Computer System Validation Engineer

Summary:

• The Computer Systems Validation (CSV) works cross-functionally to lead and execute validation activities for GxP electronic systems and applications.
• This role is an individual contributor.
• The CSV will partner with Business Owners, Technical Owners, and Quality to create and manage validation deliverables for electronic systems and applications throughout the validation lifecycle.
• The CSV has primary responsibility to ensure that the tasks supporting validation of Manufacturing Execution Systems (MES) are documented in accordance with the relevant Client procedures and regulations.

• Author, review and / or approve applicable CSV documentation.
• Assist Business Owners and Technical Owners during test execution, document test failures and ensure testing aligns with internal procedures.
• Assist Business Owners and Technical Owners to develop requirements and specifications for computerized systems used in GxP operations.
• Other related duties as assigned.

• Ability to effectively communicate with both technical and non-technical team members.
• Strong interpersonal skills, especially regarding teamwork, client focus, verbal and written communication.
• Knowledge of cGMP, GXP, GAMP, SDLC regulations, including 21CFR part 11, and good documentation practices.
• Knowledge of pharmaceutical, manufacturing and laboratory systems and equipment that support Biologics and clinical manufacturing.
• Knowledge of IT service management platforms to support incident, problem and change IT operational events (i.e. ServiceNow).
• Knowledge and exposure to Business Quality Management Systems (i.e. Veeva).
• Strong technical and problem-solving skills and the ability to work independently.
• Demonstrated success working in a high-performing, business results-driven environment.
• Understanding of computer system validation.
• Familiarity with MES systems (i.e.

  Emerson Syncade), ERP systems (i.e. SAP or Oracle) and EBRs (i.e. InfoBatch).
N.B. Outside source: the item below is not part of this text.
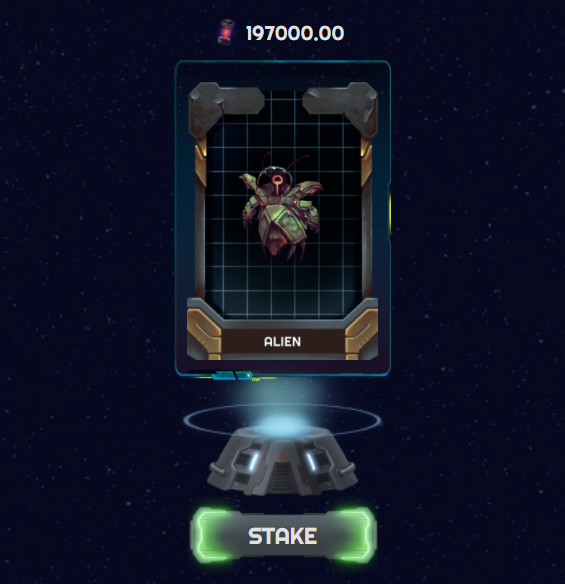Click the ALIEN name label on card

pyautogui.click(x=282, y=342)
• Understanding of Computer System Validation (CSV).
• Bachelor's degree in a life sciences or engineering / IT discipline or equivalent industry experience (a combination of industry-specific education and work experience may be used to substitute this degree requirement) 4+ years of direct experience with CSV activities, strong knowledge of GAMP / risk-based approaches to validation and good understanding of electronic records and signatures.
• Strong knowledge on Manufacturing Execution System (MES) validation.
• Strong knowledge of regulations, current industry practices, and experience with application of guidelines and regulations related to control of computerized systems, electronic records / signatures.
• Strong knowledge on development of CSV documentation (Validation Plans, Requirements, Specifications, Assessments, Test Scripts (IQ / OQ / PQ or equivalent), Summary Reports, Trace Matrices, SOPs, etc.).